The first ceviches were made by the Incas using fermented corn and fruit juice. Even in Cusco, the capital of the Inca Empire, they prepared ceviche using fish from the coast that was carried by Chasquis that ran a distance of 200 miles in 2 days. The arrival of the Spaniards in the 15th century introduced limes and onions to the ceviche, and the dish was changed forever.
But the ceviche we have today is largely due to the influence of the Japanese that first arrived in Peru only 100 years ago. With them, they brought a profound understanding and appreciation of fish. Like many immigrants, they opened restaurants in Lima and when they started cooking ceviches, it became more popular than ever.

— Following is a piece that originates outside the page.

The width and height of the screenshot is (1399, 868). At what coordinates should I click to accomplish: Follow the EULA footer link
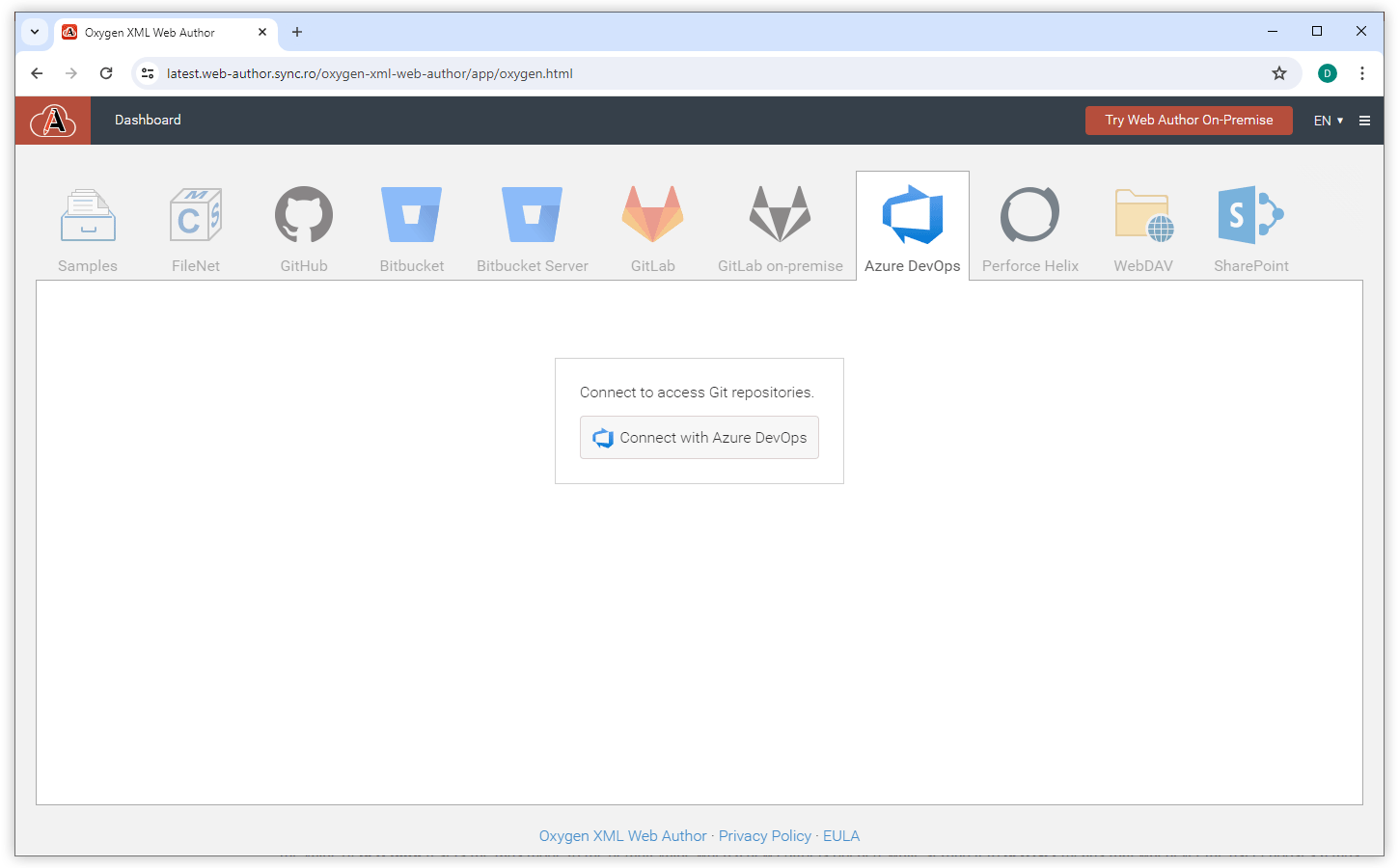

That was the beginning of Nikkei cuisine in Peru.
In many ways similar to sushi, the principles of Nikkei cuisine are simplicity, freshness, and purity. In fact, many chefs only use fish, limes, salt, hot peppers, and onions when preparing ceviche. Something else that makes a ceviche Nikkei is the fusion of Peruvian and Japanese ingredients, for example ginger from Japan and hot peppers from Peru.
Many people will swear that the juice from the ceviche — lime infused with the spices and fish — is the perfect cure for a hangover, say from having too many Pisco Sours. Others won’t wait until after drinking to enjoy the “leche de tigre” juice but will mix it with Pisco shots, perhaps in an attempt to prevent that hangover in the first place.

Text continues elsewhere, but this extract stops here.